Saran dokter itu seharusnya membuat aku senang. Namun disisi lain juga melahirkan kebimbangan. Berjuta pertanyaan menyeruak ketika itu. Bagaimana jika darahku kembali mengental jika suntikkan dihentikan? Bagaimana dengan janinku nanti? Apa tidak sayang berhenti di tengah jalan? Bukankah sejauh ini bisa jadi lancar karena terbantu suntikan?

 

Dalam kebimbangan itu aku sempat berkonsultasi dengan Dr Hariyasa Sanjaya. Beliau menyarankan aku  tetap menjaga asa untuk melahirkan secara normal. Dengan persalinan normal, kata beliau, pembuluh darah akan lebih bekerja sehingga tidak stagnan. Lalu aku berkonsultasi ke DSOG di Jakarta yang direkomendasikan Dr Hariyasa. Ia setuju menghentikan suntikkan. Namun itu sebaiknya dilakukan secara bertahap.

 

Atas saran ini, aku mulai mengurangi porsi suntikkan. Dari semula 1 kali sehari menjadi 2 hari 1 kali. Dukungan moral dari suami membuat semuanya menjadi lebih baik. Aku kemudian memutuskan untuk berhenti total menyuntik.

 

Aku juga pergi ke dokter darah yang direkomendasikan DSOG-ku yang lainnya. Ketika di tes, hasilnya cukup menggembirakan. Kekentalan darah (D-dimer) aku memang cukup tinggi namun tingkat penggumpalan darahnya (agregasi trombosit) rendah.

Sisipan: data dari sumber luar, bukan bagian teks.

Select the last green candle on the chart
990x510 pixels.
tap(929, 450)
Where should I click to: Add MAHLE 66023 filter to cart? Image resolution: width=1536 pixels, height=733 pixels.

Bisa dibilang, aliran darahku cukup seimbang. Dokter bertanya angka blood flow, karena jika di atas 3 artinya dosis minum obat oral harus ditambah, atau malah kembali disuntik. Alhamdulillah skor tertinggiku 2,9. Makin lama nilainya semakin kecil karena darah pun semakin mencair untuk persiapan persalinan.